Practical Reconciliation

2 Corinthians 5:16-19

Sermon Transcript by Rev. Ernest O’Neill

Turn to 2 Corinthians 5:16. A passage we all know. But it’s about the magic of the word, the one word in it that is important. You will remember it immediately. “From now on, therefore, we regard no one from a human point of view; even though we once regarded Christ from a human point of view, we regard him thus no longer. Therefore, if any one is in Christ, he is a new creation; the old has passed away, behold, the new has come. All this is from God, who through Christ reconciled us to himself and gave us the ministry of reconciliation; that is, in Christ God was reconciling the world to himself, not counting their trespasses against them, and entrusting to us the message of reconciliation. So we are ambassadors for Christ, God making his appeal through us. We beseech you on behalf of Christ, be reconciled to God. For our sake he made him to be sin who knew no sin, so that in him we might become the righteousness of God.”

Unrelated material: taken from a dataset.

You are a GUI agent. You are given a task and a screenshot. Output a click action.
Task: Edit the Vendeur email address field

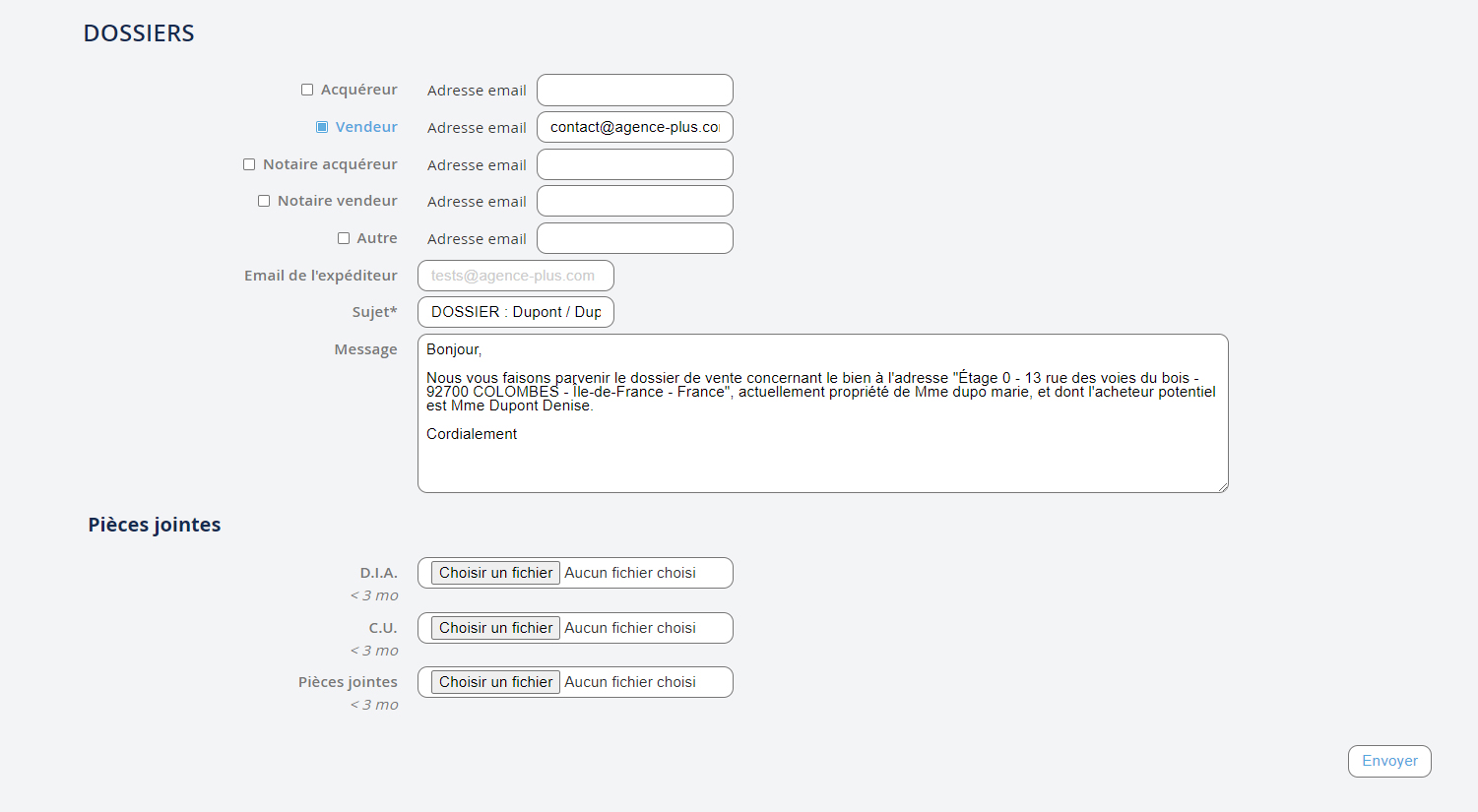click(634, 127)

I think I mentioned it to you, but I certainly have in Raleigh mentioned it, the word ‘reconciled.’ And I remember it back when even Trish was in the office in Garden Court in the old days; we often had to do that with our bank accounts. It was important for us, especially important that our books were the same as Central’s there. Wasn’t it called ‘Central’? The bank was called Central. It was vital that our figures were the same as there. So every month we would do what you all do, you reconcile your bank account. You look at your check book and you look at the amounts you’ve paid out, or you say you’ve paid out. And then you look at their books and you find what they have recorded and you make sure that they are reconciled. And of course sometimes they aren’t, because sometimes you have out a check that they haven’t had pass through their accounts yet. Other times you’ve just made a mistake. And so your job is to reconcile them. And of course you know what reconciled means. It does not mean that you just close the book and say, “Well I don’t seem to be the same, but I’m sure it will turn out alright sooner or later.” You don’t do that, nor do you just put a pen through theirs and say, “Well, theirs doesn’t matter,” or put a check mark on your and say, “Well that’s it, done.” You don’t. You go down through it in detail, and you carefully check this check against that check; this check against that check; this deposit against this deposit. And “What’s that amount? Oh, it’s interest they are charging me.” And so you go through it in detail. And reconciling your account means going through it in detail and reconciling it so that you can explain each part in relationship to the other, each amount, each entry, you can explain why it’s there or why it’s not there. But it means that you come to understand it and then you are able to accept it. And you say, “Alright, that’s really the truth of the situation.” And so you reconcile what you thought was the situation with what is the situation. And that’s what we call ‘reconciling’. And that’s what this means.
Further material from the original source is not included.